_Da svolgere_
Prosegui il brano sullo scrivere lento e sul mestiere del giornalista, riprendendo subito dopo la sua ultima frase.

Lo scrivere lento è un privilegio che raramente mi è stato concesso. Ma non me ne sono mai lamentato, perché l’ha deciso il lavoro che ho scelto, mestiere che ha segnato i miei tempi e mi ha trascinato in una lunghissima avventura. Dopo quasi mezzo secolo di articoli confezionati all’interno di rigidi confini – orari di chiusura delle pagine in tipografia da rispettare, righe o battute da trasmettere con ossessiva precisione in redazione (nella seconda metà degli anni Settanta, quando ho iniziato come cronista all’Ora, i “pezzi” si dettavano ancora per telefono agli stenografi) – ho capito che lo scrivere lento, al contrario di quanto si possa immaginare, a volte può togliere e non dare a chi, come me, fa o ha fatto il giornalista.
C’è sempre una tensione che monta improvvisa, un’ansia molto speciale che si agita e agita quando fuori è già buio, quando ancora ci sono appunti da rimettere a posto, quando i minuti passano e sei sempre più esitante davanti a una schermata bianca in un fetido
café nei vicoli del porto di Sfax, nella penombra di una stanzetta dove si stampa uno sconosciuto foglio della piana di Gioia Tauro o dentro un viaggio che sembra non finire mai.

_Insieme di dati_
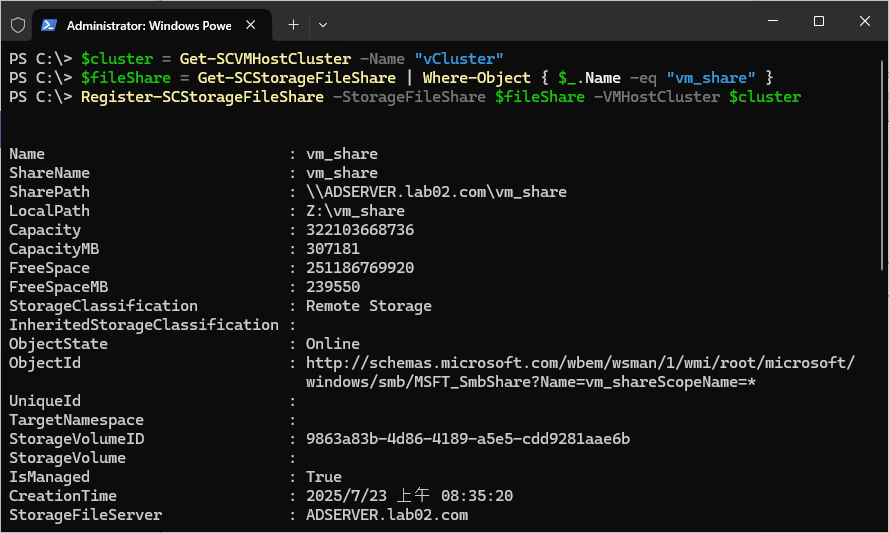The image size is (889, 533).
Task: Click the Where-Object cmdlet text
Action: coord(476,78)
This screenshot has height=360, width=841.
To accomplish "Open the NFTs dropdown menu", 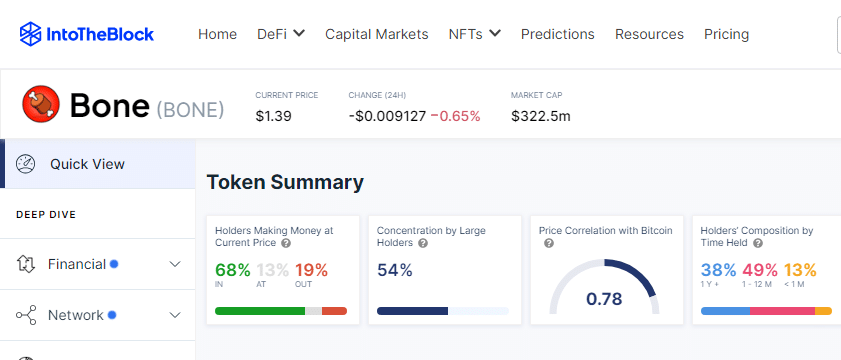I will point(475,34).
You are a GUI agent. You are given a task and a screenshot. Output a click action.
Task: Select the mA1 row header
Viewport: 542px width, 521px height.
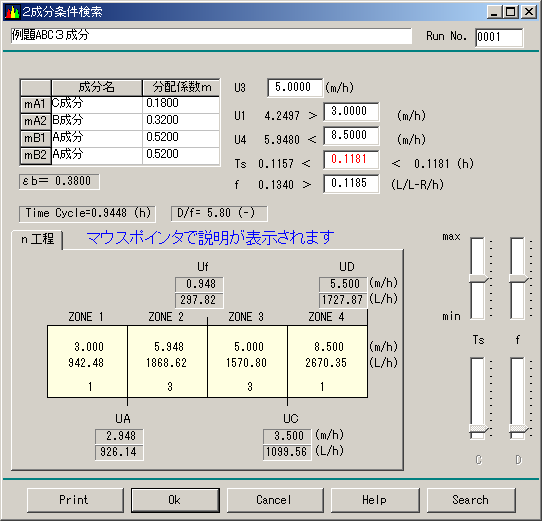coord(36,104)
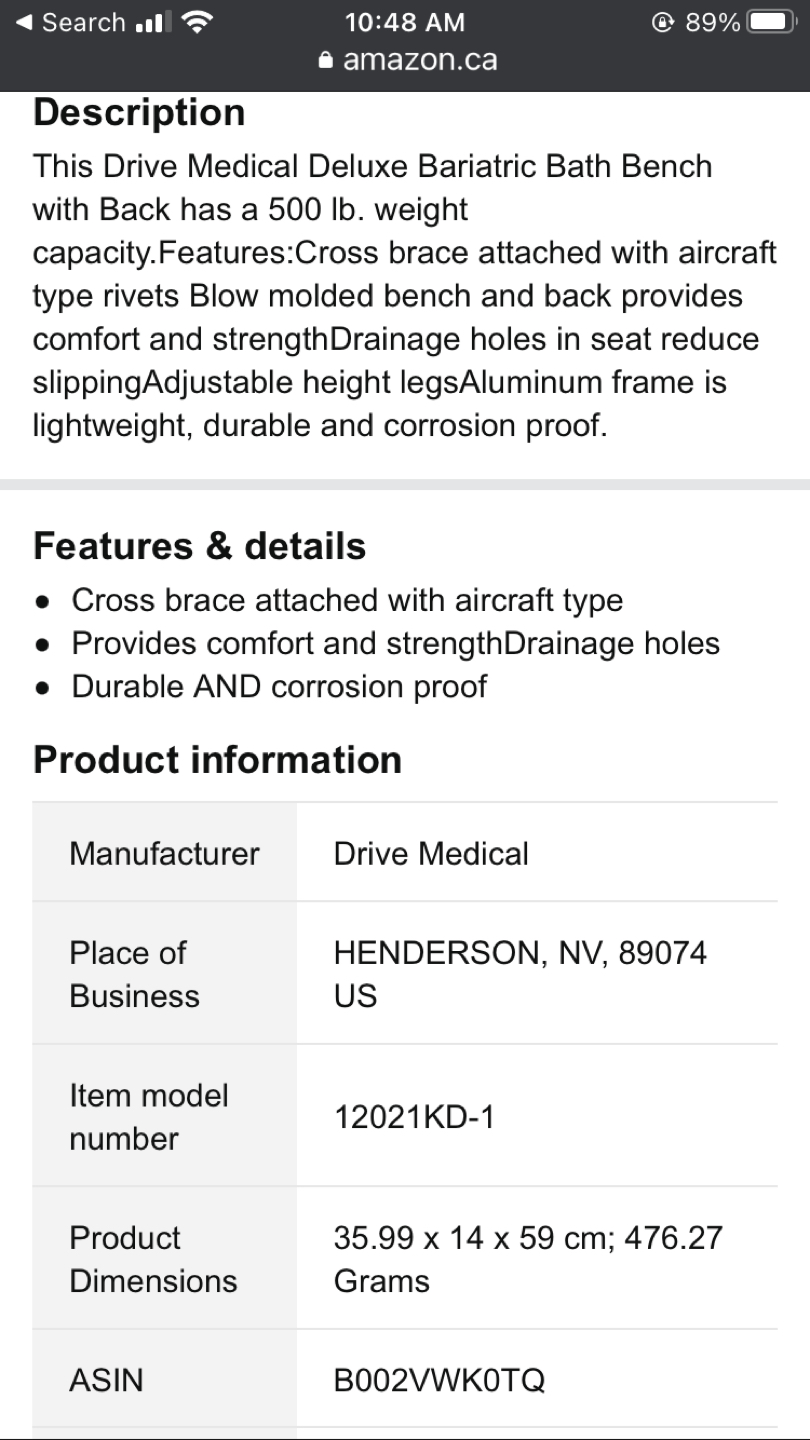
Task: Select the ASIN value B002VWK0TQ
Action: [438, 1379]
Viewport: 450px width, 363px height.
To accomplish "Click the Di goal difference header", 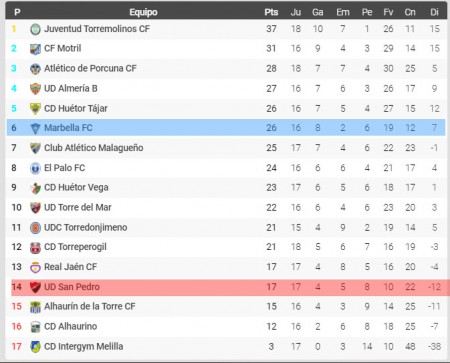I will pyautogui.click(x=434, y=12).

_Risposta all'esercizio_
È in quel momento che c’è lo scarto, che c’è qualcosa che prende forma, le dita che battono sui tasti per aggiungere o eliminare un aggettivo, per un incastro adeguato al capoverso successivo, per lasciare un graffio che sarà poi la tua impronta digitale.

La strada controvento

Mi tornano in mente questi istanti che hanno preceduto migliaia di volte la spedizione di una corrispondenza, mentre cerco un ordine nella selezione di cronache e racconti che testimoniano la mia attività pubblicistica in Sicilia e lontano dalla Sicilia, temi e storie assai distanti fra loro ma tutti accomunati da quel lusso negato, lo scrivere lento.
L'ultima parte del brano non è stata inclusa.